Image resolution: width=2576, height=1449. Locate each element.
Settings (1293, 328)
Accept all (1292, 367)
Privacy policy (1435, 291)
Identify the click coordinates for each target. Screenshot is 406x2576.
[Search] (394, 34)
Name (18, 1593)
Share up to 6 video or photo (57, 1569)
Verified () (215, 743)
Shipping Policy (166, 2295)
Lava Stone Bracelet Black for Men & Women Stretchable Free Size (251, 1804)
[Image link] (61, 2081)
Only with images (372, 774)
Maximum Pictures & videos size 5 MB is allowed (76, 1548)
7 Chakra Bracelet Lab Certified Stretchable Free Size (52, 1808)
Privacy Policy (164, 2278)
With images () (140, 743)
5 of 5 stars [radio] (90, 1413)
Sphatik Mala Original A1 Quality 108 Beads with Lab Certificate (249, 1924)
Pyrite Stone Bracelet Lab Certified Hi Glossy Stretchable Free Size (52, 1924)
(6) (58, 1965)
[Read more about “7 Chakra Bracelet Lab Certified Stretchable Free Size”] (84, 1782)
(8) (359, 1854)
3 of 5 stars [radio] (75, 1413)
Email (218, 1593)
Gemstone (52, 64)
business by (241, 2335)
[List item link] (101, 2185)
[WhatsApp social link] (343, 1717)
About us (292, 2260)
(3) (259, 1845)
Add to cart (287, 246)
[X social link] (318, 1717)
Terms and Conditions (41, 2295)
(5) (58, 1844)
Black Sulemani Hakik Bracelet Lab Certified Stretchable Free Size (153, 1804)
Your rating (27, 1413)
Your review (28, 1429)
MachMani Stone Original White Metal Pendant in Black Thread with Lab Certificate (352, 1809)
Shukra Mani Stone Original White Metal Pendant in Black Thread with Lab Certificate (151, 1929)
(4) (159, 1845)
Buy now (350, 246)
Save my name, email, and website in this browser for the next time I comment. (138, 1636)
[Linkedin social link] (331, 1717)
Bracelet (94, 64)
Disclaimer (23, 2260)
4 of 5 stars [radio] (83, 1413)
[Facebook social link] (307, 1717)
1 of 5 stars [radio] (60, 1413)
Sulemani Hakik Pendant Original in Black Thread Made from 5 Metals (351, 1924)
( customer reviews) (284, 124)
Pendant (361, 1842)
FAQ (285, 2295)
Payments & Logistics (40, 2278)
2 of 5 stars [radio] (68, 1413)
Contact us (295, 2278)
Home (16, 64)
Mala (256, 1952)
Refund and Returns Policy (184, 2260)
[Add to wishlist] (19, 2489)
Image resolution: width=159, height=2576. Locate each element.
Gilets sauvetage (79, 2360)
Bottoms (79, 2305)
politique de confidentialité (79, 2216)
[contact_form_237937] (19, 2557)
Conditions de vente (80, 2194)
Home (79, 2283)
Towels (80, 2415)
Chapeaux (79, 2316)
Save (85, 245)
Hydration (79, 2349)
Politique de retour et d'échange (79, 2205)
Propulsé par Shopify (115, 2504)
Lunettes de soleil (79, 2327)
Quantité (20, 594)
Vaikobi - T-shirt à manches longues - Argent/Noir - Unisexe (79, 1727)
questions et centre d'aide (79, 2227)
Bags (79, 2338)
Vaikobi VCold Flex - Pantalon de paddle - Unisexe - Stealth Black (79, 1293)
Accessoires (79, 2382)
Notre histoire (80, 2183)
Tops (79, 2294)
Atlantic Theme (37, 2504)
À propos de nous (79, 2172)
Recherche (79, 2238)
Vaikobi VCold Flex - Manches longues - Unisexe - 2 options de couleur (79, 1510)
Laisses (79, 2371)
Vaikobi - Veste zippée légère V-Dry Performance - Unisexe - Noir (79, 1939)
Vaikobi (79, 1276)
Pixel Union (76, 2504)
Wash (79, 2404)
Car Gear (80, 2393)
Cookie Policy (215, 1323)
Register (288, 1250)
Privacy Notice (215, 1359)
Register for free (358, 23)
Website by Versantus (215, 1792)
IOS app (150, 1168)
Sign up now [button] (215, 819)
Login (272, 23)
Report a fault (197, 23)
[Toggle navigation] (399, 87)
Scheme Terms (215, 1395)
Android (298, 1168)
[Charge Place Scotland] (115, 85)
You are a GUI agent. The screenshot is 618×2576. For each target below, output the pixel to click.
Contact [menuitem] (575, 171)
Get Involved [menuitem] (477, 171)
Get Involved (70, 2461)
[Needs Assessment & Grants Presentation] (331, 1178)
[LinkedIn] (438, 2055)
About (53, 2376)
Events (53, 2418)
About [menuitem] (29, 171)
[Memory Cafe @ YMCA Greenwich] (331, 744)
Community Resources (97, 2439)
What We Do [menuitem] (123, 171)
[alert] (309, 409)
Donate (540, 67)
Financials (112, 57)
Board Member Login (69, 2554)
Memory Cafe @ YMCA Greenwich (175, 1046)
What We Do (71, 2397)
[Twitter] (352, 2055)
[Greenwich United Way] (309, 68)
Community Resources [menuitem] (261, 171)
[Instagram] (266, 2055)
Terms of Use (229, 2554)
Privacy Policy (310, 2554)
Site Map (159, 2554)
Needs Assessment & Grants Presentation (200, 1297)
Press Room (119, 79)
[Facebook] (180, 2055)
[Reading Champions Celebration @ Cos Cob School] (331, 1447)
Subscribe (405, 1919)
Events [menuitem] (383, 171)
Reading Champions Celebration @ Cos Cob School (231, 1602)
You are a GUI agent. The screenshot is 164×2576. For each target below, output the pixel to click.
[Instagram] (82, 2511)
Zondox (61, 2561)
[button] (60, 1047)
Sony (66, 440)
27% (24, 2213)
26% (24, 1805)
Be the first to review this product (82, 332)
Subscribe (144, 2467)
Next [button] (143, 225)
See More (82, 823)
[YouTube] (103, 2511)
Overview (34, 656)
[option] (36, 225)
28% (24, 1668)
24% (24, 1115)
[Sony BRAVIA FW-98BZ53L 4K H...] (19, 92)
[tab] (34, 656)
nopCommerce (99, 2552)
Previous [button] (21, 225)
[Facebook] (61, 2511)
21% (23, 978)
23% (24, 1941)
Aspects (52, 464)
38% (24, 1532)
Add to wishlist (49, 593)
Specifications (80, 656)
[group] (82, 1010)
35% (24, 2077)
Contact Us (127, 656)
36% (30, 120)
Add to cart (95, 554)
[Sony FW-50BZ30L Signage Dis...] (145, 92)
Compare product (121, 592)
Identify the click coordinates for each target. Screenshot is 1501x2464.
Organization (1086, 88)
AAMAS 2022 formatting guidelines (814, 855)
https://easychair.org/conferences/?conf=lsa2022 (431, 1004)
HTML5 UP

+++

Retype only the lines running from the top of the listing to the line that holds "About us (292, 2260)", both ends included.

Image resolution: width=2576, height=1449. Locate each element.
Settings (1293, 328)
Accept all (1292, 367)
Privacy policy (1435, 291)
Identify the click coordinates for each target. Screenshot is 406x2576.
[Search] (394, 34)
Name (18, 1593)
Share up to 6 video or photo (57, 1569)
Verified () (215, 743)
Shipping Policy (166, 2295)
Lava Stone Bracelet Black for Men & Women Stretchable Free Size (251, 1804)
[Image link] (61, 2081)
Only with images (372, 774)
Maximum Pictures & videos size 5 MB is allowed (76, 1548)
7 Chakra Bracelet Lab Certified Stretchable Free Size (52, 1808)
Privacy Policy (164, 2278)
With images () (140, 743)
5 of 5 stars [radio] (90, 1413)
Sphatik Mala Original A1 Quality 108 Beads with Lab Certificate (249, 1924)
Pyrite Stone Bracelet Lab Certified Hi Glossy Stretchable Free Size (52, 1924)
(6) (58, 1965)
[Read more about “7 Chakra Bracelet Lab Certified Stretchable Free Size”] (84, 1782)
(8) (359, 1854)
3 of 5 stars [radio] (75, 1413)
Email (218, 1593)
Gemstone (52, 64)
business by (241, 2335)
[List item link] (101, 2185)
[WhatsApp social link] (343, 1717)
About us (292, 2260)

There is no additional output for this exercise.